TEXTE À ÉTUDIER —

Les problèmes rencontrés par les victimes des attentats avec les assurances ont été remis sur le devant de la scène, le temps d’une question. La présidente de la cour d’assises de Bruxelles a en effet interrogé la psychologue militaire Magali Huret sur la manière dont les professionnels de la santé pouvaient juger de la réalité des séquelles psychologiques des victimes.

“Comment un professionnel de la santé, comme ceux des assurances, peuvent-ils faire la différence entre ceux qui sont vraiment atteints et les autres ? Existe-t-il des outils sur lesquels se baser ou faut-il faire confiance au discours du patient ?”, a questionné Laurence Massart. “C’est avant tout l’expérience du professionnel qui va pouvoir faire la différence”, a répondu la psychologue militaire. “Il existe une liste très complète des symptômes liés à un stress post-traumatique. C’est trouvable sur internet donc une personne qui le voudrait pourrait consulter cette liste avant d’aller chez le médecin pour expliquer qu’elle souffre d’anxiété, qu’elle est plus impulsive, etc.”, a précisé Magali Huret. “Cependant, après avoir vécu ce genre d’événement, je ne vois pas bien qui pourrait simuler”, a-t-elle ajouté.

CONSIGNE 1 —
D'après le texte sur le procès des attentats, quel est le métier de Magali Huret ?
CONSIGNE 2 —
Reprenez mot pour mot, dans le texte sur le procès des attentats, tout ce qui va de « Les problèmes rencontrés » jusqu'à « psychologiques des victimes. ».

Enregistrements conservés:
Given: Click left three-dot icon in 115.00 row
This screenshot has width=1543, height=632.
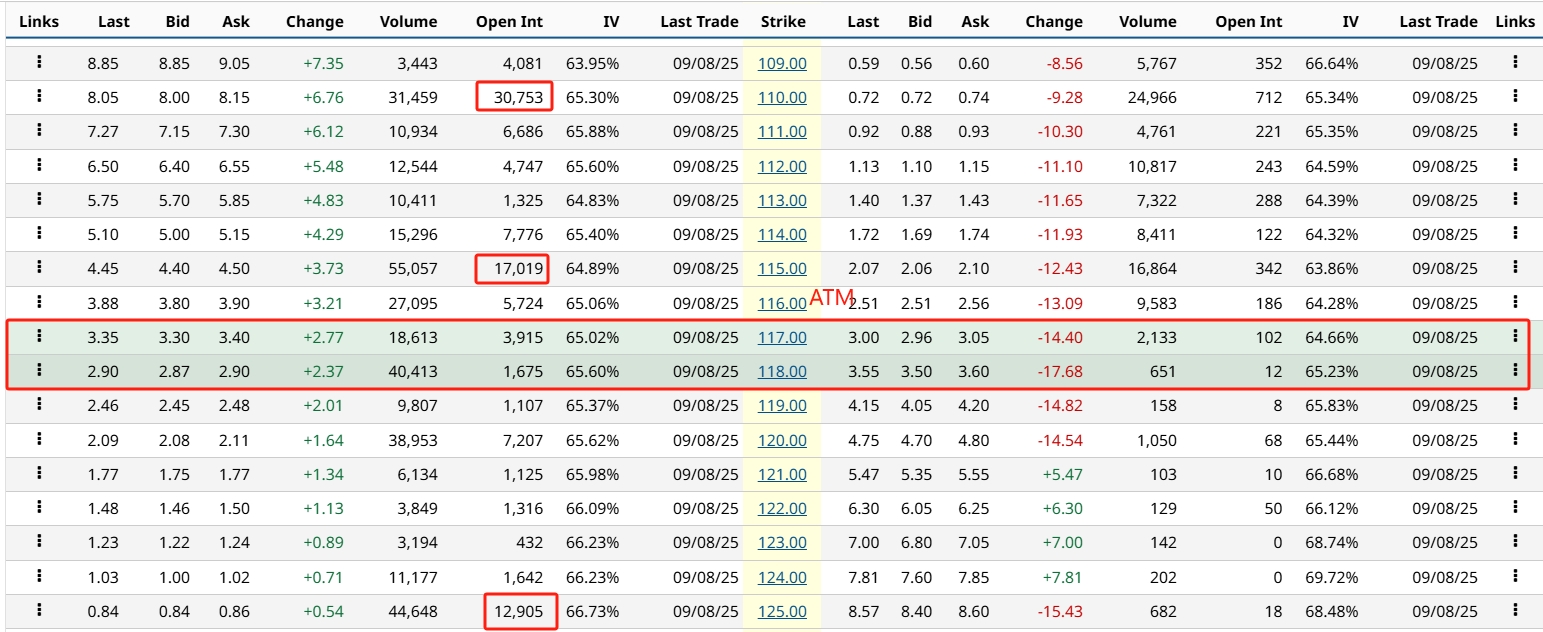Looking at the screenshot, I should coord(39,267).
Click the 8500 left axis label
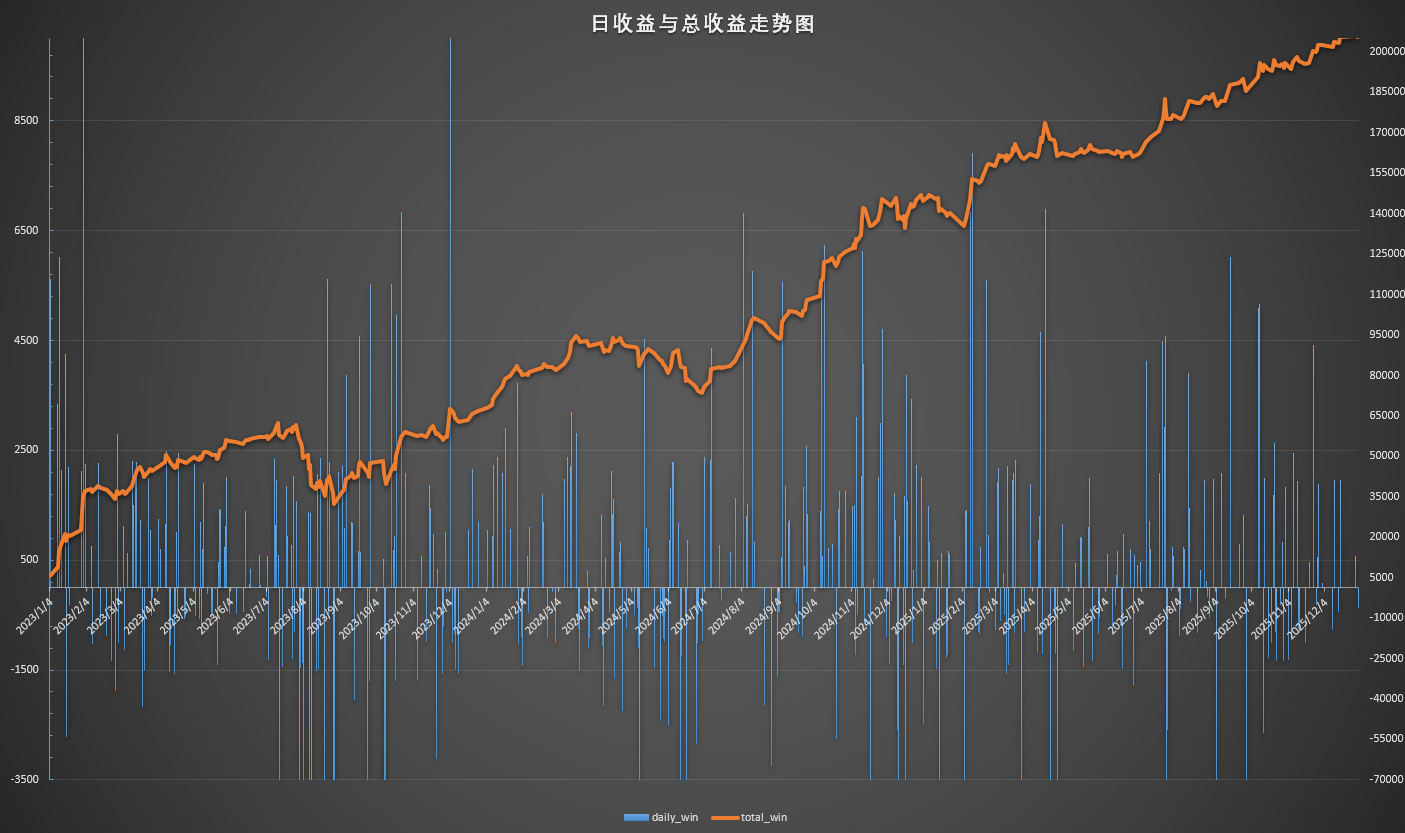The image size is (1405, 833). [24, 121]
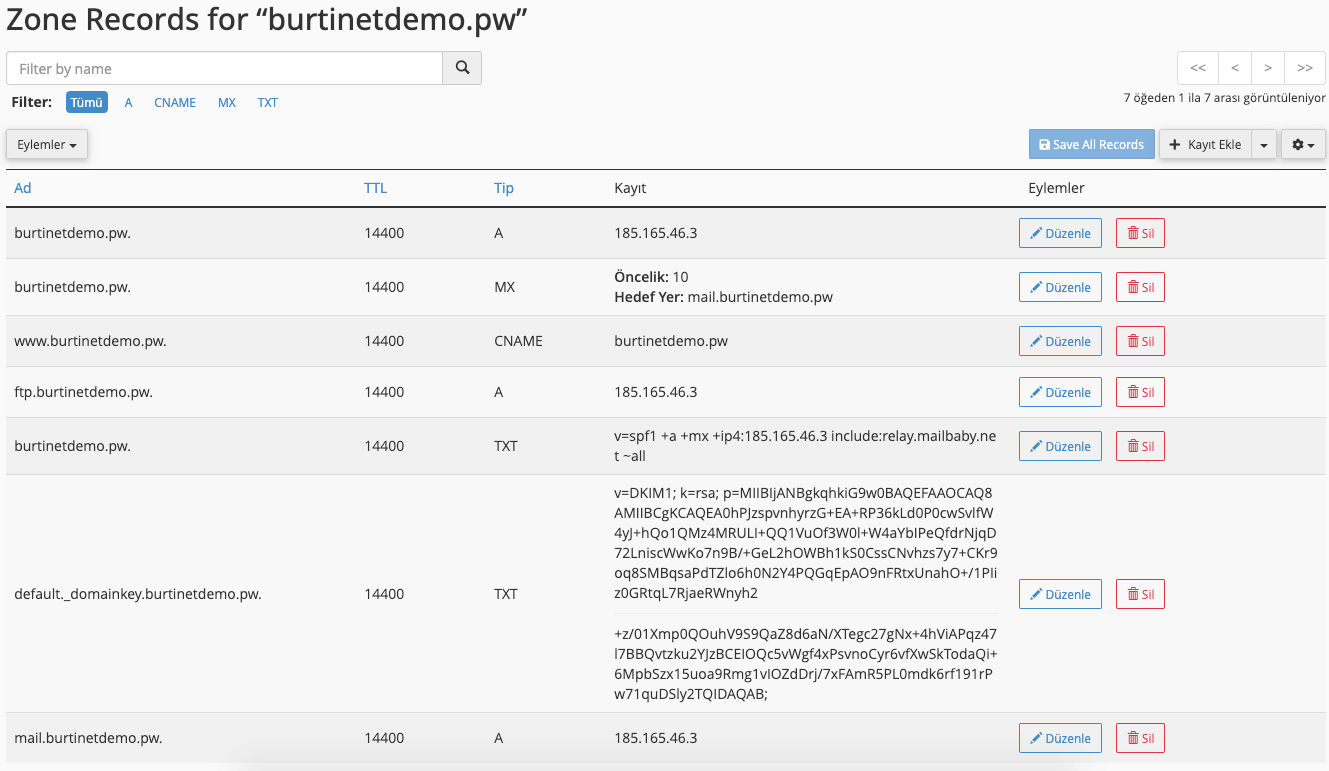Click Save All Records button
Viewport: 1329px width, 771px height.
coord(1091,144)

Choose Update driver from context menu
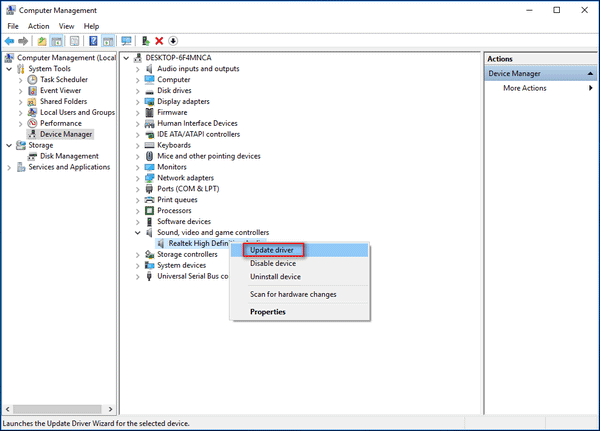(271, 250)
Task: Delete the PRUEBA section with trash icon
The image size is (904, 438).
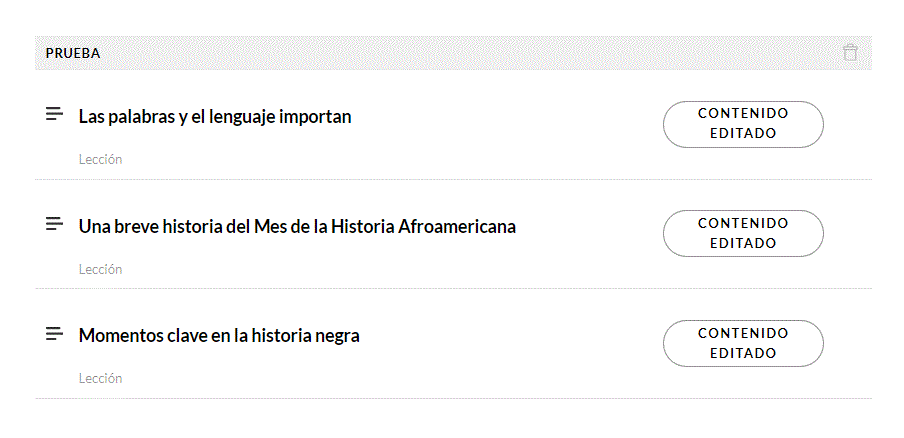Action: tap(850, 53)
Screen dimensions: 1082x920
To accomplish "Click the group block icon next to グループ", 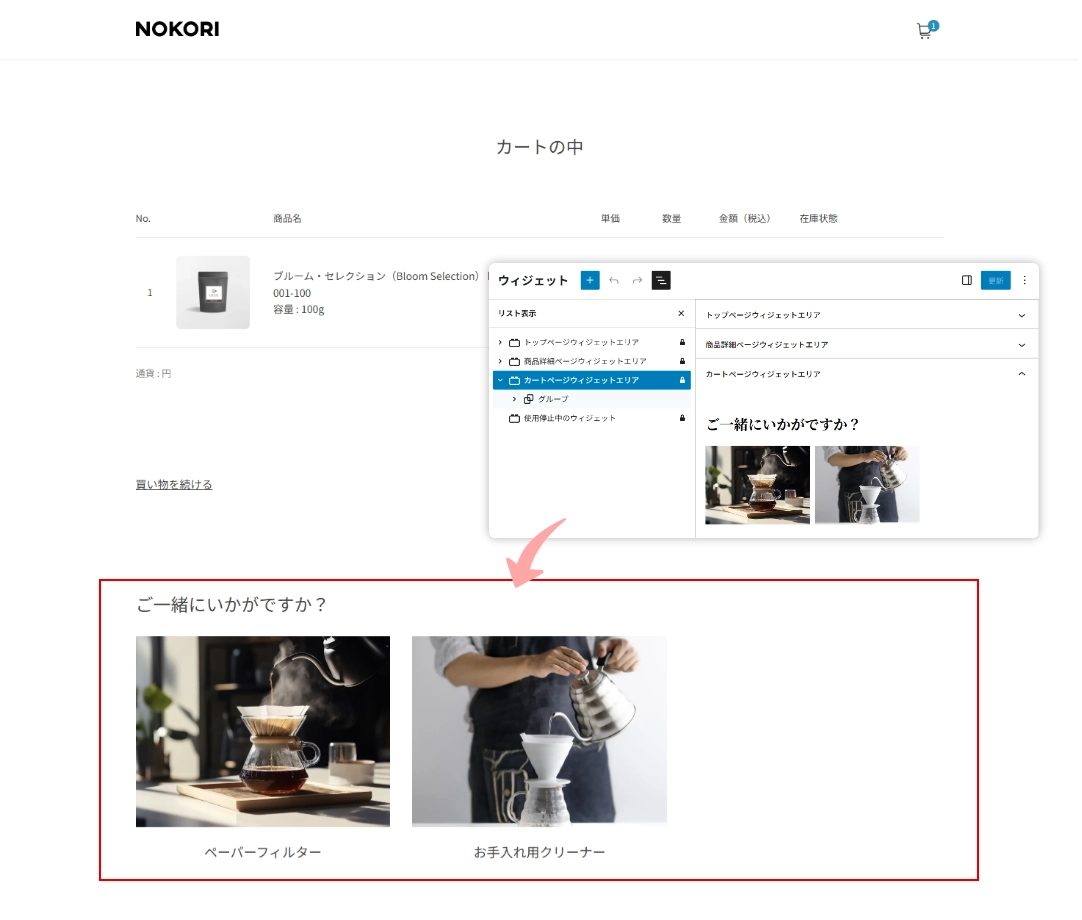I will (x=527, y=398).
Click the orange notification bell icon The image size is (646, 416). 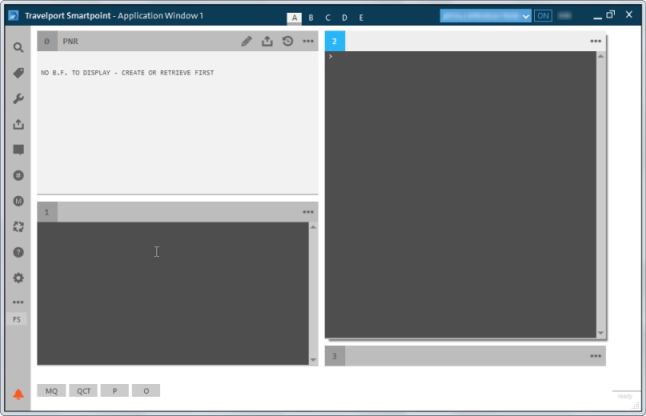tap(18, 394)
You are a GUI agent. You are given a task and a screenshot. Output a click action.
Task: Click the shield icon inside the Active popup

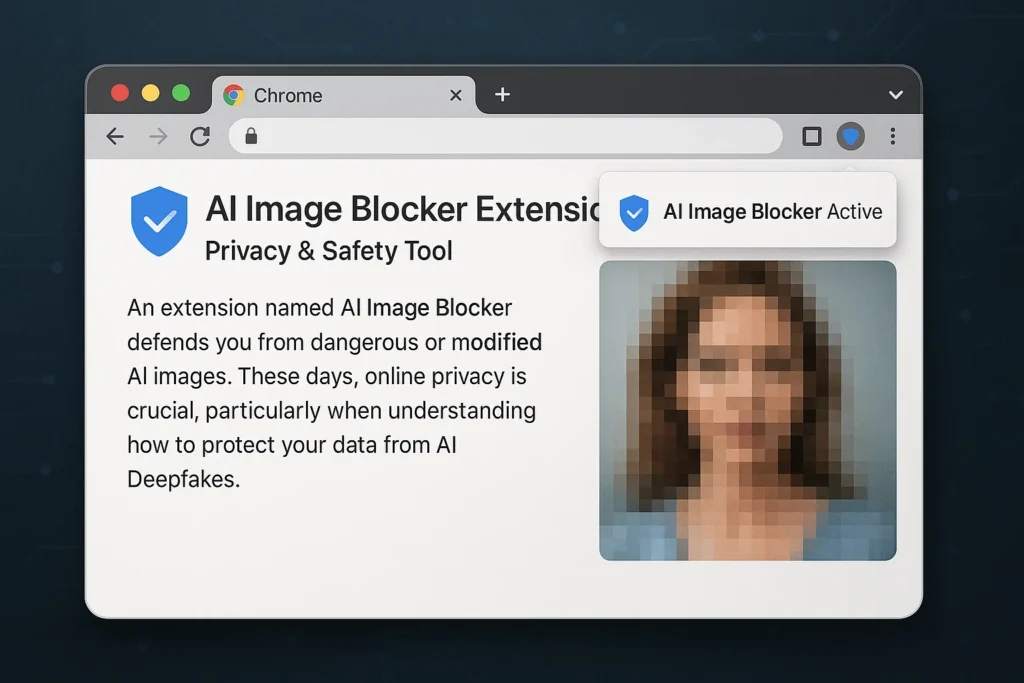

SOLUTION 1 —
Elle est psychologue militaire.

SOLUTION 2 —
Les problèmes rencontrés par les victimes des attentats avec les assurances ont été remis sur le devant de la scène, le temps d’une question. La présidente de la cour d’assises de Bruxelles a en effet interrogé la psychologue militaire Magali Huret sur la manière dont les professionnels de la santé pouvaient juger de la réalité des séquelles psychologiques des victimes.